→ **Input material**:
::::::::::
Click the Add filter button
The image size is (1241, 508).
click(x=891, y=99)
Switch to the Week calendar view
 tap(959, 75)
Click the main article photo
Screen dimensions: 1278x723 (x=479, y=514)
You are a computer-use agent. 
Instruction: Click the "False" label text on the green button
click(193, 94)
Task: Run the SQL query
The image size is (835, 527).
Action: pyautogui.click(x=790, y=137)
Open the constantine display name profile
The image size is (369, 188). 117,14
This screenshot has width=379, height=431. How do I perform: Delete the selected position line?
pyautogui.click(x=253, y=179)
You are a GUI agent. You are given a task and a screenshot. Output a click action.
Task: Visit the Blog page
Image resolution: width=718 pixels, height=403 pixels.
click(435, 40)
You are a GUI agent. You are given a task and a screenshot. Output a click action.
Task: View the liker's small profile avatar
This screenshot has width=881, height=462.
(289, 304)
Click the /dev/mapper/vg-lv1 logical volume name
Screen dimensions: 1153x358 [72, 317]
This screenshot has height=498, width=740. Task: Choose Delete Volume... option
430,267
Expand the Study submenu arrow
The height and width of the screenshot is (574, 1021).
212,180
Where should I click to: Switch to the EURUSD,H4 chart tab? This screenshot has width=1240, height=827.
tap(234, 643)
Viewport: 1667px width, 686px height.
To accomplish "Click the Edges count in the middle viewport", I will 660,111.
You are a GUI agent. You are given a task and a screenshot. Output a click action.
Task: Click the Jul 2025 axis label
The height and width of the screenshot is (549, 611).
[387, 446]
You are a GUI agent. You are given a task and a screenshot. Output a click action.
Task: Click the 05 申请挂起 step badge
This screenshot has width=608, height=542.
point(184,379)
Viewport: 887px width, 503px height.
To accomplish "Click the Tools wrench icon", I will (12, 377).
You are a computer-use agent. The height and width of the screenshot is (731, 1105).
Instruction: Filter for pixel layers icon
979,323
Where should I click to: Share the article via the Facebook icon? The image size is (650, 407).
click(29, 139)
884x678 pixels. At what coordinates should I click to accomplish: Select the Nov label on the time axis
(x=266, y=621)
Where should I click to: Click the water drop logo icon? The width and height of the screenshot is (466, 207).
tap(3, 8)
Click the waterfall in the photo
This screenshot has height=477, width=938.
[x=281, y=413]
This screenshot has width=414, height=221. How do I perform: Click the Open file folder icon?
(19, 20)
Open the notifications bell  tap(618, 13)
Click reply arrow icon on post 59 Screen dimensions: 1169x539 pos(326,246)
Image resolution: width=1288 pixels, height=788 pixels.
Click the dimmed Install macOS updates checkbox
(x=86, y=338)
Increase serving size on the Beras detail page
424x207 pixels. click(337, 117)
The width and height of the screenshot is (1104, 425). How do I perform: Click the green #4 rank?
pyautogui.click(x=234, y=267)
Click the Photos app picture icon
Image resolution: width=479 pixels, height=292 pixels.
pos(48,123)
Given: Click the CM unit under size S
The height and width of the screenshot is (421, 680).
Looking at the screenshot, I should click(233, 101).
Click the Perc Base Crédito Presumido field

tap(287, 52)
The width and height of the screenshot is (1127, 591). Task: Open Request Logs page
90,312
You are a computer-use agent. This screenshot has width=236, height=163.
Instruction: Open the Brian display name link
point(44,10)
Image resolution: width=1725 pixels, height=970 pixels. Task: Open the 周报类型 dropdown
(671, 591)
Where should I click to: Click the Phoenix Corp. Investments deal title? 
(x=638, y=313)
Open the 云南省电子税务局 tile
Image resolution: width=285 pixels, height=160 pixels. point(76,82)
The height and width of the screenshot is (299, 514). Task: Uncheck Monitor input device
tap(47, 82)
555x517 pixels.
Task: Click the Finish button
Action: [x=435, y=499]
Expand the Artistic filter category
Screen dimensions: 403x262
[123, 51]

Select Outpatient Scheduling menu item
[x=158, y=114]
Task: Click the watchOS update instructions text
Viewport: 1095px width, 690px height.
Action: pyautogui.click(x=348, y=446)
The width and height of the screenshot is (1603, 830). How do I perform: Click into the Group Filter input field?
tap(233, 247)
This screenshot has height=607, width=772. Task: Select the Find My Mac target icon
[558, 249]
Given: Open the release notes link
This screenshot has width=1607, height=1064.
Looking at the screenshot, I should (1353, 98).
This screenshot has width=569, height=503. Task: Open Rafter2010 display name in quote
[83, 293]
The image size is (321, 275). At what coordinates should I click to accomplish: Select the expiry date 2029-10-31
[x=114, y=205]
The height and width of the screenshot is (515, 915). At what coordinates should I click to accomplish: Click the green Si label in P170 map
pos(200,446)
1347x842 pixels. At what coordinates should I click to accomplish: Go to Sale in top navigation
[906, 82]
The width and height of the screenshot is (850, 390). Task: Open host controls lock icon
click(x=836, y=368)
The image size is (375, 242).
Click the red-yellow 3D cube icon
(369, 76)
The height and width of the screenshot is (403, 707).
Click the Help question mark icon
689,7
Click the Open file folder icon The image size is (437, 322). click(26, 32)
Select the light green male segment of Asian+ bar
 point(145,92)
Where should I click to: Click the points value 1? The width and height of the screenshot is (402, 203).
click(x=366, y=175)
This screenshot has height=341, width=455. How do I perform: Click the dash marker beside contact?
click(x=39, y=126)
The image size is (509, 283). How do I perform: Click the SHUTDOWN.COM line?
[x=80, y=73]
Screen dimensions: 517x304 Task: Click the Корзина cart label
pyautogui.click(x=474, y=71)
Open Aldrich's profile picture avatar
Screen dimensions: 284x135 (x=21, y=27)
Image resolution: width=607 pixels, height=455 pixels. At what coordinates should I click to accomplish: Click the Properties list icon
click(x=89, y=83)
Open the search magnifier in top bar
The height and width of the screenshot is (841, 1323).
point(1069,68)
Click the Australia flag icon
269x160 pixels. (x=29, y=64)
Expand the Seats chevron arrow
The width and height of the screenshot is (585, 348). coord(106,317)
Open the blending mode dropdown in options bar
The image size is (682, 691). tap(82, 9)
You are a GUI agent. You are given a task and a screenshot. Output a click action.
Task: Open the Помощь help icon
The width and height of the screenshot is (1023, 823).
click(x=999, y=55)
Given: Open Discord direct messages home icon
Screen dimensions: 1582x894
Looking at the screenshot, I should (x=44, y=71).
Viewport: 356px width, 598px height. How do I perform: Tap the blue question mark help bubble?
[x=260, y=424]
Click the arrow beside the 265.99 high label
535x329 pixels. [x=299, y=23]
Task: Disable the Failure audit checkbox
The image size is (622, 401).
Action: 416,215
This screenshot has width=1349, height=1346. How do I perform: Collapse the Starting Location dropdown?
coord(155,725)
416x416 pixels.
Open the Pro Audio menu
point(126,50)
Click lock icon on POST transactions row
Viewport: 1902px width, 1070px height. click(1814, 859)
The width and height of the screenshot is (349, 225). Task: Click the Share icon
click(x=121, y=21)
::::::::::
Can you copy out the entries from the line with "The width and height of the screenshot is (349, 225)." through the end of the entries, requests included, with every coordinate in the answers offset by -49?

→ **Answer to the task**:
The width and height of the screenshot is (349, 225). Task: Click the Share icon
click(x=72, y=-28)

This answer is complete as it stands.